提示された文章:
──────
さらに、刊行物1における「P-メンタン構造の3-位置におけるカルボクサミドの置換によつて光学異性を生じ・・大ていの場合、d体よりもl体の方が生理学的冷感効果が大き・・い・・したがつて、P-メンタン-3-カルボン酸のl体から誘導された化合物が選ばれる。」(摘示イ)という記載からみて、上記P-メンタン-3-カルボクサミドはl体であること、すなわち、l-メントール((1R,2S,5R)-2-イソプロピル-5-メチルシクロヘキサノール)と同じの立体配置であることが示されているといえる。
そうすると、「2-[(2-イソプロピル-5-メチルシクロヘキサンカルボニル)アミノ]プロピオン酸エチルエステル」における「2-イソプロピル-5-メチルシクロヘキサンカルボニル」は、「(1R,2S,5R)-2-イソプロピル-5-メチルシクロヘキサンカルボニル」であるといえる。
してみると、刊行物1には、
「2-[((1R,2S,5R)-2-イソプロピル-5-メチルシクロヘキサンカルボニル)アミノ]プロピオン酸エチルエステル」
の発明(以下、「引用発明」という。)が記載されていると認められる。
──────
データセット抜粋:
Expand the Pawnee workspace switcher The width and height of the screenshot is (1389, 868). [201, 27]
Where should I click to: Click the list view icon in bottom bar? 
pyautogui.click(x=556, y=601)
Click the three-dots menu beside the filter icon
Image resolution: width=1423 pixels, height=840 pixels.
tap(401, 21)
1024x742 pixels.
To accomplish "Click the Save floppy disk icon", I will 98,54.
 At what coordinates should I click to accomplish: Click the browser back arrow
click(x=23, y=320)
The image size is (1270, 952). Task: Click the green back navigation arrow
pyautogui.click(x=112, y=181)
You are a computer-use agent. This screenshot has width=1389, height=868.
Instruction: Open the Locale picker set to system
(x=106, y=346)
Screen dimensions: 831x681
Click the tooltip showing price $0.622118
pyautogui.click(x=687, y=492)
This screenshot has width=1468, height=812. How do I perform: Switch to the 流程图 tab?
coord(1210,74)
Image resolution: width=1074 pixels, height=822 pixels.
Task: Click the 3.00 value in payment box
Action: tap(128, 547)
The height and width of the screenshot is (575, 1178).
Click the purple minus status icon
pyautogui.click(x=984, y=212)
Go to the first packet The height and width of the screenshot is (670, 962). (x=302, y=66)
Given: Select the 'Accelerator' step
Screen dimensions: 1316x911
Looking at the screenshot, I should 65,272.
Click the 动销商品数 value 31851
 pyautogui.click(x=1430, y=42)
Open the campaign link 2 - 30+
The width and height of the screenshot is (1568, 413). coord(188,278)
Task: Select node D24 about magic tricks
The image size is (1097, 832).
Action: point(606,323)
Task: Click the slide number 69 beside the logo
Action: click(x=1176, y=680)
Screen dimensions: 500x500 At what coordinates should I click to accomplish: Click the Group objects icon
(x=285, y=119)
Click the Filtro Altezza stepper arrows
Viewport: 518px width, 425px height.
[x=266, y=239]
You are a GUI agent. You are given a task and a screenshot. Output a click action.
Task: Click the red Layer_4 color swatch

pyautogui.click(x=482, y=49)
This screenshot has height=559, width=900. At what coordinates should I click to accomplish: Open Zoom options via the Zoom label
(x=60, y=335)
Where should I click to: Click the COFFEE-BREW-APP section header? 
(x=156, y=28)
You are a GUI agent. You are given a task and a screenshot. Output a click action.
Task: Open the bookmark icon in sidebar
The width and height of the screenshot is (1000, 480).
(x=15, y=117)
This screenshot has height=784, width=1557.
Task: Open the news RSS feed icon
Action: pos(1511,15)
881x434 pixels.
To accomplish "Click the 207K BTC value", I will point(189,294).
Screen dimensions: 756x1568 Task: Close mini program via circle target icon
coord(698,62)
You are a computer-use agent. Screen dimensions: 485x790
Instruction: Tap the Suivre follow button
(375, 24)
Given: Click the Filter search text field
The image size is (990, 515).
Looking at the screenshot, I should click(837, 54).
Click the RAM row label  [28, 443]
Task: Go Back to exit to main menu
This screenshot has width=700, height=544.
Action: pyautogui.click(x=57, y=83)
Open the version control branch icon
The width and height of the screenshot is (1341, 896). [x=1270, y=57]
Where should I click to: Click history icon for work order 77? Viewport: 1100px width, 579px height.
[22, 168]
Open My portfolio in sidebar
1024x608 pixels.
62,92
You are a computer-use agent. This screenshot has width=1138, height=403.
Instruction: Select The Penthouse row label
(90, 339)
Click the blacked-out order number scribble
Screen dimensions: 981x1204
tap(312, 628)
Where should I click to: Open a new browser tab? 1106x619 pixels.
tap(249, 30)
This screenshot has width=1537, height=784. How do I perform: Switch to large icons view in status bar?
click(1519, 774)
──────
短い課題 1: 刊行物1の引用発明を認定している文章を、一字一句変えずに全文複製してください。
短い課題 2: レコードのうち「Screen dimensions: 500x500」を含む行から最後の行まで（両端を含む）を、「Instruction」を「Command」に置き換えて示してください。ほかの部分は一切変えないでください。

最終結果 1:
さらに、刊行物1における「P-メンタン構造の3-位置におけるカルボクサミドの置換によつて光学異性を生じ・・大ていの場合、d体よりもl体の方が生理学的冷感効果が大き・・い・・したがつて、P-メンタン-3-カルボン酸のl体から誘導された化合物が選ばれる。」(摘示イ)という記載からみて、上記P-メンタン-3-カルボクサミドはl体であること、すなわち、l-メントール((1R,2S,5R)-2-イソプロピル-5-メチルシクロヘキサノール)と同じの立体配置であることが示されているといえる。
そうすると、「2-[(2-イソプロピル-5-メチルシクロヘキサンカルボニル)アミノ]プロピオン酸エチルエステル」における「2-イソプロピル-5-メチルシクロヘキサンカルボニル」は、「(1R,2S,5R)-2-イソプロピル-5-メチルシクロヘキサンカルボニル」であるといえる。
してみると、刊行物1には、
「2-[((1R,2S,5R)-2-イソプロピル-5-メチルシクロヘキサンカルボニル)アミノ]プロピオン酸エチルエステル」
の発明(以下、「引用発明」という。)が記載されていると認められる。

最終結果 2:
Screen dimensions: 500x500 At what coordinates should I click to accomplish: Click the Group objects icon
(x=285, y=119)
Click the Filtro Altezza stepper arrows
Viewport: 518px width, 425px height.
[x=266, y=239]
You are a GUI agent. You are given a task and a screenshot. Output a click action.
Task: Click the red Layer_4 color swatch

pyautogui.click(x=482, y=49)
This screenshot has height=559, width=900. At what coordinates should I click to accomplish: Open Zoom options via the Zoom label
(x=60, y=335)
Where should I click to: Click the COFFEE-BREW-APP section header? 
(x=156, y=28)
You are a GUI agent. You are given a task and a screenshot. Output a click action.
Task: Open the bookmark icon in sidebar
The width and height of the screenshot is (1000, 480).
(x=15, y=117)
This screenshot has height=784, width=1557.
Task: Open the news RSS feed icon
Action: pos(1511,15)
881x434 pixels.
To accomplish "Click the 207K BTC value", I will point(189,294).
Screen dimensions: 756x1568 Task: Close mini program via circle target icon
coord(698,62)
You are a computer-use agent. Screen dimensions: 485x790
Command: Tap the Suivre follow button
(375, 24)
Given: Click the Filter search text field
The image size is (990, 515).
Looking at the screenshot, I should click(837, 54).
Click the RAM row label  [28, 443]
Task: Go Back to exit to main menu
This screenshot has width=700, height=544.
Action: pyautogui.click(x=57, y=83)
Open the version control branch icon
The width and height of the screenshot is (1341, 896). [x=1270, y=57]
Where should I click to: Click history icon for work order 77? Viewport: 1100px width, 579px height.
[22, 168]
Open My portfolio in sidebar
1024x608 pixels.
62,92
You are a computer-use agent. This screenshot has width=1138, height=403.
Command: Select The Penthouse row label
(90, 339)
Click the blacked-out order number scribble
Screen dimensions: 981x1204
tap(312, 628)
Where should I click to: Open a new browser tab? 1106x619 pixels.
tap(249, 30)
This screenshot has width=1537, height=784. How do I perform: Switch to large icons view in status bar?
click(1519, 774)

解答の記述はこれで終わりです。